--- Data provided Enclosed Below ---
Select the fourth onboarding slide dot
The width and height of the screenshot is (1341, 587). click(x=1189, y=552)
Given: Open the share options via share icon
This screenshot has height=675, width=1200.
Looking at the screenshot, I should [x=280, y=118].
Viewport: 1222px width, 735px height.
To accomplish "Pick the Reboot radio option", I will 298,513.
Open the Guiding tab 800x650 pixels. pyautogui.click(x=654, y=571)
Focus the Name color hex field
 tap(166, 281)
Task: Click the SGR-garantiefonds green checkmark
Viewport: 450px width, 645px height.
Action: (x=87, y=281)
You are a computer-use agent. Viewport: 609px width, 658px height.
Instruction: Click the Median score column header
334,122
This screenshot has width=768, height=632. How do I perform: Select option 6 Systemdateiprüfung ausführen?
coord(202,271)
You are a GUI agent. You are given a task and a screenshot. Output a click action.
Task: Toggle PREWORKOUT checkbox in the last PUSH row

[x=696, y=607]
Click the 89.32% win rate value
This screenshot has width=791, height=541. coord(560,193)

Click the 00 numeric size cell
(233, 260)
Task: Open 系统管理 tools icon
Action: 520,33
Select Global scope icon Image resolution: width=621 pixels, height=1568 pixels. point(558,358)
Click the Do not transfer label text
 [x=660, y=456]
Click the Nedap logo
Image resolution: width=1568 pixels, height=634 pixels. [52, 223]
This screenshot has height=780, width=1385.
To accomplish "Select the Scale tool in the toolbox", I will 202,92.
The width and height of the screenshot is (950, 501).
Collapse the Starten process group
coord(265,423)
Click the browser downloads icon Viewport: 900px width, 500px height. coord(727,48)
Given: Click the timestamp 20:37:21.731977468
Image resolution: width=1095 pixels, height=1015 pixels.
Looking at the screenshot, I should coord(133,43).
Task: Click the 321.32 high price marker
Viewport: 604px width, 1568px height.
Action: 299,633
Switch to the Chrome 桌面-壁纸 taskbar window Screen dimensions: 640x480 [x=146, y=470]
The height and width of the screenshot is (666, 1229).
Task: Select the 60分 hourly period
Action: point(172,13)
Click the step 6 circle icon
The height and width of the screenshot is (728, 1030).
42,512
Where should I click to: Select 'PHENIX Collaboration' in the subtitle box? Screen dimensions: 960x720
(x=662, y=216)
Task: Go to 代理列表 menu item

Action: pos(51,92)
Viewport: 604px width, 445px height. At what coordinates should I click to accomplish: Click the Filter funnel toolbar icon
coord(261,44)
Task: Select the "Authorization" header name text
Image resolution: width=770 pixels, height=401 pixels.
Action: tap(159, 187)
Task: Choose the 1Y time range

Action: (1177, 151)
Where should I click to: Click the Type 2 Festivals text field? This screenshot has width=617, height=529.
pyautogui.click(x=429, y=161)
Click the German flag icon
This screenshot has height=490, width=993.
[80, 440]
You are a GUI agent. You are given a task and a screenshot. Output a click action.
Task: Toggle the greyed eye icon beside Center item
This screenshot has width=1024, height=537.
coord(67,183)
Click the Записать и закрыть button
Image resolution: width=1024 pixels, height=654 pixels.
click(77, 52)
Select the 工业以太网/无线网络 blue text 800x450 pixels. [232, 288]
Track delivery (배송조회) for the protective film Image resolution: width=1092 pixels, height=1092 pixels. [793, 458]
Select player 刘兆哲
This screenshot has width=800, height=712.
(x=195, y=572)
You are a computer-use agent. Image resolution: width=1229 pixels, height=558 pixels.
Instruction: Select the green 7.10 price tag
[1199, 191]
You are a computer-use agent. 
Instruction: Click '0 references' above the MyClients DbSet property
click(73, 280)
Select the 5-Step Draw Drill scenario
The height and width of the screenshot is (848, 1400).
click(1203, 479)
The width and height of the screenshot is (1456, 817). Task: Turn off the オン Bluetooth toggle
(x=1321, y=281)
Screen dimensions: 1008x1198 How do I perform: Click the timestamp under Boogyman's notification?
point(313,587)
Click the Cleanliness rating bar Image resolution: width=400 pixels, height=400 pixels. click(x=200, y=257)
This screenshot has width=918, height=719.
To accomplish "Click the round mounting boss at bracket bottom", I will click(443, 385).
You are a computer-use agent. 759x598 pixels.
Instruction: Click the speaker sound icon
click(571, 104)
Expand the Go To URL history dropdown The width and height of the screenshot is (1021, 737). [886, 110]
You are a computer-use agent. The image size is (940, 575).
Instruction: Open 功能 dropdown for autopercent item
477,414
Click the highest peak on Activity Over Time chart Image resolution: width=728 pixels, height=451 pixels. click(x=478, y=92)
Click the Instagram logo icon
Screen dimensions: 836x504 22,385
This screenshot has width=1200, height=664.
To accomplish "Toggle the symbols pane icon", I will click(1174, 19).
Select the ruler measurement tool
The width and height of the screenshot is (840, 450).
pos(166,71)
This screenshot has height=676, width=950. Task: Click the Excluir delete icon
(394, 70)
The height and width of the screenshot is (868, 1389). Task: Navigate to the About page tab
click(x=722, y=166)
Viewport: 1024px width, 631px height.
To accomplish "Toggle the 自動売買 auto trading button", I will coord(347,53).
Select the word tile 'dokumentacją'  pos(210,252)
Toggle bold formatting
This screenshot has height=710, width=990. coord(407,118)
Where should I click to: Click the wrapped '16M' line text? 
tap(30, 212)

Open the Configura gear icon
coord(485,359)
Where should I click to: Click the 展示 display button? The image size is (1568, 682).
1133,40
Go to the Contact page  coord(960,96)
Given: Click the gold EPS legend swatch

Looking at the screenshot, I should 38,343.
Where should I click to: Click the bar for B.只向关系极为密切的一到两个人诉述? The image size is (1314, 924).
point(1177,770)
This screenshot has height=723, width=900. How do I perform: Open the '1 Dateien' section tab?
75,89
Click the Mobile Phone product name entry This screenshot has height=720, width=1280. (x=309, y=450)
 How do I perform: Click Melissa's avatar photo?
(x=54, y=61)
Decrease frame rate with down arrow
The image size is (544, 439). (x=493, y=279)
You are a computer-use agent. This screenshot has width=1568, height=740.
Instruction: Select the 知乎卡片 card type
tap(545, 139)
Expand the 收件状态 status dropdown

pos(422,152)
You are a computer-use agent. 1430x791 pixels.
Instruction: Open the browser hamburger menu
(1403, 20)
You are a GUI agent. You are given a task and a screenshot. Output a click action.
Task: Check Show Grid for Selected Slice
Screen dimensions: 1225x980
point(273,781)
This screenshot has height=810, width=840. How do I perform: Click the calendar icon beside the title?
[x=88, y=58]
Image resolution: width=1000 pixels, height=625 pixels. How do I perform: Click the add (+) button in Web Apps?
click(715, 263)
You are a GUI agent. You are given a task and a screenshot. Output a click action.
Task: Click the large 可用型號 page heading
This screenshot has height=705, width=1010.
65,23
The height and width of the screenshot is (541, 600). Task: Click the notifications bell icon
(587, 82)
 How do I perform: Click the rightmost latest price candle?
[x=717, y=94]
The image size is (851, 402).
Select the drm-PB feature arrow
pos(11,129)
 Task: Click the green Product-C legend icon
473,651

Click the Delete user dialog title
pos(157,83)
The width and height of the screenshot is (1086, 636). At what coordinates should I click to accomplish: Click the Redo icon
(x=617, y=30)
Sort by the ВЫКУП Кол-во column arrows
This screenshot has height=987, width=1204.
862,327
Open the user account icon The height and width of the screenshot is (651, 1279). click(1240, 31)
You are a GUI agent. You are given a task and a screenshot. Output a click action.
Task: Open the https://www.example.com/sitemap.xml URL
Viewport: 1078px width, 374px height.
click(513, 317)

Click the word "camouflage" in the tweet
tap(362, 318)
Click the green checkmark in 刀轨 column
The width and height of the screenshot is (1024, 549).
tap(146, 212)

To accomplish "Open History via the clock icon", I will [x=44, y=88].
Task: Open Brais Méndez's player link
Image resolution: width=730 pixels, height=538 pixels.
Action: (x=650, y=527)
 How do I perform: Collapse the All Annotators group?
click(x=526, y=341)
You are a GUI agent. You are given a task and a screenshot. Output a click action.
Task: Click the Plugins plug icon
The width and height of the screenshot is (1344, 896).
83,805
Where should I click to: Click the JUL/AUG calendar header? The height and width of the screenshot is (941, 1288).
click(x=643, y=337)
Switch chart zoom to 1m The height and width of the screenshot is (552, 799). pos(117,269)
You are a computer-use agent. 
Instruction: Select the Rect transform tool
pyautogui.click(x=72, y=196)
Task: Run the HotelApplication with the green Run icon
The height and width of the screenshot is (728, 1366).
--- End of Enclosed Data provided ---
» What is being asked:
Look above for the line containing "The width and height of the screenshot is (1086, 636)." and the line containing "Open the user". Transcribe both, with the lines between them, exactly.

» Answer:
The width and height of the screenshot is (1086, 636). At what coordinates should I click to accomplish: Click the Redo icon
(x=617, y=30)
Sort by the ВЫКУП Кол-во column arrows
This screenshot has height=987, width=1204.
862,327
Open the user account icon The height and width of the screenshot is (651, 1279). click(1240, 31)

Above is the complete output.